Methods:Here, we constructed an apoptosis-related tumor microenvironment signature (ATM) and employ multi-dimensional analysis to understand the roles of apoptosis in tumor microenvironment. We further assessed the clinical applications of ATM in nine independent cohorts, and anticipated the impact of ATM on cellular drug response in cultured cells.

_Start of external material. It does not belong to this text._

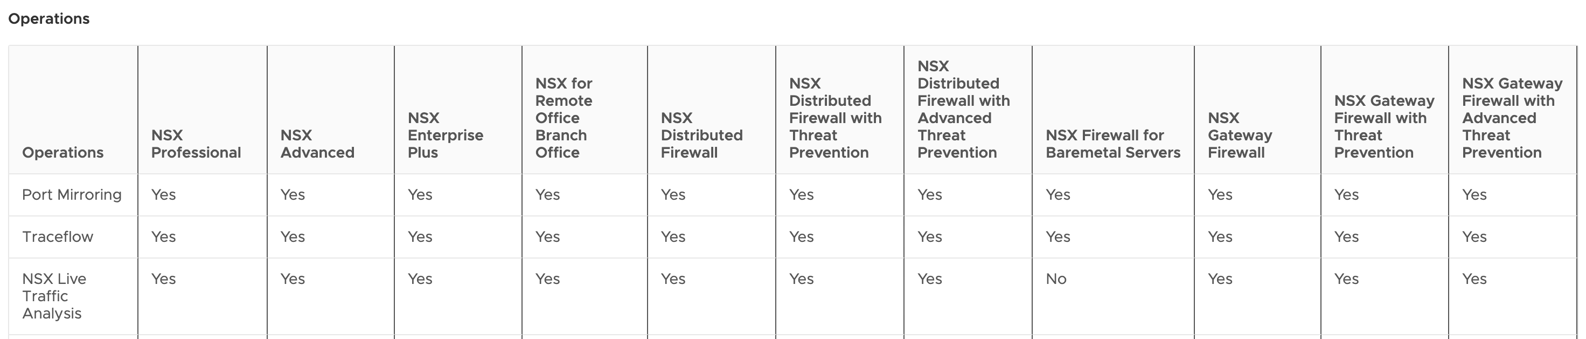Click the No cell for Baremetal Servers
The height and width of the screenshot is (339, 1586).
click(1056, 279)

Results:Our ATM model exhibits robust performance in survival prediction in multiple melanoma cohorts. Different ATM groups exhibited distinct molecular signatures and biological processes. The low ATM group exhibited significant enrichment in B cell activation-related pathways. What's more, plasma cells showed the lowest ATM score, highlighting their role as pivotal contributors in the ATM model. Mechanistically, the analysis of the interplay between plasma cells and other immune cells elucidated their crucial role in orchestrating an effective anti-tumor immune response. Significantly, the ATM signature exhibited associations with therapeutic efficacy of immune checkpoint blockade and the drug sensitivity of various agents, including FDA-approved and clinically utilized drugs targeting the VEGF signaling pathway. Finally, ATM was associated with tertiary lymphoid structures (TLS), exhibiting stronger patient stratification ability compared to classical "hot tumors".
Conclusion:Our findings indicate that ATM is a prognostic factor and is associated with the immune response and drug sensitivity in melanoma.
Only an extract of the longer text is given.